CDK Debug classes and fixing the ModelBuilder3D bug
For some weeks now I have been thinking about bug 1309731: “ModelBuilder3D overwrites Atom IDs”. The ModelBuilder3D is a complex piece of source code, reusing many other parts of the CDK, including atom type perception.
Somewhere in October, however, I found that Taverna could not create 3D models and convert these into reasonable CML because the Atom ID’s were messed up. So the question is, where did the ModelBuilder3D do this? Did it do this itself, or is it done by one of the other pieces of CDK that it uses? But due to the complex nature of this algorithm, it quickly became clear that looking at the code was not going to solve it; there was too much code to look at.
The solution was clear to me: use the [new data interfaces ](https://chem-bla-ics.linkedchemistry.info/2005/10/25/more-cdkinterfaces-updates.html). To identify where the IDs where messed up, I only needed to write a DebugAtom class with a method that looked like:
public void setID(String identifier) {
logger.debug("Setting ID: ", identifier);
super.setID(identifier);
}
And I would immediately at what stage the ID was overwritten.
So I started this week to implement the DebugAtom and related classes.
By extending Atom
, I could just add debugging stuff and reuse the code in that class. However, the DebugAtom
can not extend DebugAtomType
too then. And this is a pity,
because all methods inherited by the Atom
interface from AtomType
, Isotope
, Element
and ChemObject
interfaces could not be inherited from the DebugAtomType
class.
Instead, they now have to duplicate those bits of code.
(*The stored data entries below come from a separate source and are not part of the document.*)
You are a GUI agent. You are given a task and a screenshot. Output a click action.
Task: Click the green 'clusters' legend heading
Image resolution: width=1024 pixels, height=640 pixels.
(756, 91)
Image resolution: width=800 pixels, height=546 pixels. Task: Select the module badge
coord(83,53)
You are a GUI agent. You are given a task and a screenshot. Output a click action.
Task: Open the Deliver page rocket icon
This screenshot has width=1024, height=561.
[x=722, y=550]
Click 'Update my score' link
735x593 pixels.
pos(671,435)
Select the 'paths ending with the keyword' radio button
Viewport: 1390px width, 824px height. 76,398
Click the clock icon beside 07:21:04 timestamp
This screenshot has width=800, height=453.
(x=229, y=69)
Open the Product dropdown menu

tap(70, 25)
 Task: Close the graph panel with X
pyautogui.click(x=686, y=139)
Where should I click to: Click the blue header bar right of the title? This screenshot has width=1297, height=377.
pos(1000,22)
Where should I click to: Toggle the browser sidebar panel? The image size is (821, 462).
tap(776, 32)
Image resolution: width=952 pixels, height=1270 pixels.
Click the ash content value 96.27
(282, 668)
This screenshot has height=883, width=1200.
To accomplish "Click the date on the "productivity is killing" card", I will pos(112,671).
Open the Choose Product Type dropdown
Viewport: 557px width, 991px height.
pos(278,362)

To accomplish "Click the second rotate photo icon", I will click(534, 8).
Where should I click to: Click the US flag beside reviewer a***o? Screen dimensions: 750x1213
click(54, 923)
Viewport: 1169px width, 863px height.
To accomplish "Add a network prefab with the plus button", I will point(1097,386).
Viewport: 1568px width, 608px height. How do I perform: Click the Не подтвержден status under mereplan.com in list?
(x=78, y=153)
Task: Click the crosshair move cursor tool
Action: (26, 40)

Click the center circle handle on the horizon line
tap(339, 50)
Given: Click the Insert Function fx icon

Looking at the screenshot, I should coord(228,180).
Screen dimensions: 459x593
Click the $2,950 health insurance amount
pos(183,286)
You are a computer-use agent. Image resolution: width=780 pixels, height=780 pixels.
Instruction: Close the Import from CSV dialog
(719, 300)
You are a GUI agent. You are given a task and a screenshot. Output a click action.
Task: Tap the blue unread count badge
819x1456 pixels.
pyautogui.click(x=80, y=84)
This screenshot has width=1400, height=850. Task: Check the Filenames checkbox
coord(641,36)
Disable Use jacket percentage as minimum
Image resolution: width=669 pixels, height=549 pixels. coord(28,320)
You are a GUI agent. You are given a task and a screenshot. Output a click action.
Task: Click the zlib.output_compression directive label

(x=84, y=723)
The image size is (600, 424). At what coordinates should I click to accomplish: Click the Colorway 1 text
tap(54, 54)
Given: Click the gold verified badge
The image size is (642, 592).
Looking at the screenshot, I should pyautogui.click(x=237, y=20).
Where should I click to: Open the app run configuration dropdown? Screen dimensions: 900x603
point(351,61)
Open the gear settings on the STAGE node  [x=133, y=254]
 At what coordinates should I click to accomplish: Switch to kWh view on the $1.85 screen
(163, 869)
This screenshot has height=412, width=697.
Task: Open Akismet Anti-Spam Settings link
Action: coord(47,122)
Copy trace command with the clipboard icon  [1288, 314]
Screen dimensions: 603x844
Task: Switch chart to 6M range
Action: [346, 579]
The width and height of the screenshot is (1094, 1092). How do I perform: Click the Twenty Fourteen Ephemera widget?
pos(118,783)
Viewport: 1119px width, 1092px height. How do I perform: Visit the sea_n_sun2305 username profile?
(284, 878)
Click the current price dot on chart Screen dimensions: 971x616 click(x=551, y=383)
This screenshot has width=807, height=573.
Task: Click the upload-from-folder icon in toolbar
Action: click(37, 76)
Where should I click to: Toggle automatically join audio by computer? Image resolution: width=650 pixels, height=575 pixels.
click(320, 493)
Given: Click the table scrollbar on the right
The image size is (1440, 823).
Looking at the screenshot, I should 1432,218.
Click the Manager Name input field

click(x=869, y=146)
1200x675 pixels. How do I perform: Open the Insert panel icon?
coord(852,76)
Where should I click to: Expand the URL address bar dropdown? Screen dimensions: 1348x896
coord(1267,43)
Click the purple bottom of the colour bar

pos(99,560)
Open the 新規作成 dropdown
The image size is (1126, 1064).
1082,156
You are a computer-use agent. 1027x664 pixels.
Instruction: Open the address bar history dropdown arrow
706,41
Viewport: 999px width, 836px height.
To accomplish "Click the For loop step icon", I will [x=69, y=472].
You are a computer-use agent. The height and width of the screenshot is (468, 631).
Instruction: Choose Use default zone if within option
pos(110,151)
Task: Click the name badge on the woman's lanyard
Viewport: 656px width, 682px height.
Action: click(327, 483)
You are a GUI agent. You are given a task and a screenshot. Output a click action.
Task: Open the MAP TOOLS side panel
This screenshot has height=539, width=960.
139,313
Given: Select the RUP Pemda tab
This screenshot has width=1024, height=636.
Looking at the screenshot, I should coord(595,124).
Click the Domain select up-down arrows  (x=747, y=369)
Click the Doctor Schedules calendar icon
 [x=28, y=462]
This is not a clean solution, as duplicate code is a known cause of bugs. So, the next step was to write JUnit tests for the new debug classes. And for this I wanted to reuse, i.e. extend, the tests for the default data classes. This required, however, changes to those test classes.
The first thing that needed to be changed was that instantiation of data classes in the tests would now have to depend on the data classes being tested. A simple
Atom atom = new Atom("C");
only makes sense when a specific Atom
class was important. Fortunately, the new interfaces provide a solution for this: the ChemObjectBuilder
implementations.
These allow to use the following syntax to replace the hard coded instantiation:
Atom atom = builder.newAtom("C");
Therefore, I added a protected field to the AtomTest
, which was instantiated in the setUp()
:
protected ChemObjectBuilder builder;
public void setUp() {
builder = DefaultChemObjectBuilder.getInstance();
}
and use this builder to instantiate all test objects, as shows for the atom above.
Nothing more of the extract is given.